Additionally, we found eight lncRNA-mRNA target pairs, XLOC_020627-ACTN4, ENSSSCG00000051193-ADCY1, ENSSSCG00000042618-SMO, XLOC_963181-PTK7, XLOC_ 026156-CD36, XLOC_018030-NPR1, XLOC_010589-ACSL3, and ENSSSCG00000046607-PRKAG2, were enriched in peroxisome proliferator-activated receptors (PPARs), regulation of lipolysis in adipocytes, cellular response to lipid, and adipocytokine signaling pathways, that might be related with the milk components metabolism.

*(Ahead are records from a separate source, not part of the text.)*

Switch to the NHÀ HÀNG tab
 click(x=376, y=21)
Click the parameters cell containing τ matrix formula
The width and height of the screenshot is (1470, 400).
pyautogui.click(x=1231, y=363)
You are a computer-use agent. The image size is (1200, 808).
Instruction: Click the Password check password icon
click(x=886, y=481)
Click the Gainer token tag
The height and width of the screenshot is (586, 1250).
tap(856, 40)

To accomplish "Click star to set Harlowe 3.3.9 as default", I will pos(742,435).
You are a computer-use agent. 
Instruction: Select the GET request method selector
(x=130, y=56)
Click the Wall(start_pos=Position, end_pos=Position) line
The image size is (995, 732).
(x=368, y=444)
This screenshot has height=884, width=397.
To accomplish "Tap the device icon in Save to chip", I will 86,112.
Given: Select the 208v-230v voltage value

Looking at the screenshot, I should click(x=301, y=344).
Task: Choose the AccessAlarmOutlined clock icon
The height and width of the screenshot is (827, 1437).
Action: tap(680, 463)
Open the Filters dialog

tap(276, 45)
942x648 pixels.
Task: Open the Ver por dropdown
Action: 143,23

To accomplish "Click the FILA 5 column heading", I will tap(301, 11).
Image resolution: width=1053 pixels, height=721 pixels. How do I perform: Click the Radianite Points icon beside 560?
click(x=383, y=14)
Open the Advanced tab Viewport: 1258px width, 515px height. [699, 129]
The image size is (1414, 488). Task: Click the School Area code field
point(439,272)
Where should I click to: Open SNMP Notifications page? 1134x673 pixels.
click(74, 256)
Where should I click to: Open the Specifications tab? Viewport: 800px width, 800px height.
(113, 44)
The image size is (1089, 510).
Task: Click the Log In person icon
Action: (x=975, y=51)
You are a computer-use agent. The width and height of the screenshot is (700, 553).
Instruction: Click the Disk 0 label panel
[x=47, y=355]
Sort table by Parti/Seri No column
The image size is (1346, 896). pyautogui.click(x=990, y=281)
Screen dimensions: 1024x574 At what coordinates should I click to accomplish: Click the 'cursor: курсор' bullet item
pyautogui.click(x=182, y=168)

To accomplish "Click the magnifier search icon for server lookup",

For the piglets, colostrum plays an important role in ensuring their survival, growth and health by providing energy, nutrients, immunoglobulins, growth factors and many other bioactive components and cells [
35]. In the present study, we found that 12 lncRNA-mRNA target pairs,
XLOC_020627-ACTN4,
ENSSSCG00000042618-SMO,
XLOC_963181-PTK7,
ENSSSCG00000011196-GALNT15,
ENSSSCG00000041987-C6H1orf210,
ENSSSCG00000041987-CDC20,
ENSSSCG 00000041015-ATP2C2,
ENSSSCG00000046607-GALNTL5,
ENSSSCG00000042000-SNRPD1,
XLOC_002435-FIBCD1,
ENSSSCG00000049698-ACTB, and
ENSSSCG000000482 64-GALNT7, were involved in leukocyte transendothelial migration, response to retinoic acid, drug binding, mucin type O-glycan biosynthesis, regulation of defense response to virus, and positive regulation of ubiquitin-protein transferase activity enrichments, which might impact the immune function of colostrum.
Based on these advantages, we proposed these 18 lncRNAs (XLOC_020627, ENSSSCG00000051193, XLOC_025150, ENSSSCG00000042618, XLOC_963181, ENSSSCG000000 51701, XLOC_018030, XLOC_025146, ENSSSCG00000041015, ENSSSCG00000046607, ENSSSCG00000049698, XLOC_ 026156, XLOC_010589, ENSSSCG00000011196, ENSSSCG 00000041987, ENSSSCG00000042000, XLOC_002435, and ENSSSCG00000048264) as the promising candidates for swine parturition and lactation. Our network results of 18 lncRNAs, their 20 target genes and corresponding pathways further clearly showed the functions of the candidate lcnRNAs and their target genes. There is a high probability that these lncRNAs and genes interact closely and thus act as key regulators in mammary gland, thus, future work should focus on the potential roles of them in sow lactation.
Sow milk production is the major factor which can limit growth and survival of piglets. To enhance milk performance, it is necessary to understand the process of mammary gland morphogenesis and to identify the regulatory factors of mammary development. In this study, we identified 1,084 lncRNAs in swine mammary gland using RNA-seq data, and 286 were DE lncRNAs in five lactation stages. Further, the enrichment analysis of GWAS signals for sow milk ability trait validated that the identified DE lncRNAs had significant association with milk ability trait. Integrated analysis of the DE lncRNAs expression pattern examination, targets prediction, function annotation and WGCNA, we proposed that 18 lncRNAs (such as XLOC_020627, ENSSSCG00000051193, XLOC_025150, ENSSSCG00000042618, XLOC_963181, ENSSSCG000000 51701, XLOC_018030, and XLOC_025146) targeting 20 genes (such as ACTN4, ADCY1, CSN3, SMO, CSN2, PRKAG2, FIBCD1, and GALNT7) as promising candidates which were involved in swine parturition and colostrum occurrence processes. These results provided a new insight for exploring critically regulatory factors involved in reproductive performance of sow.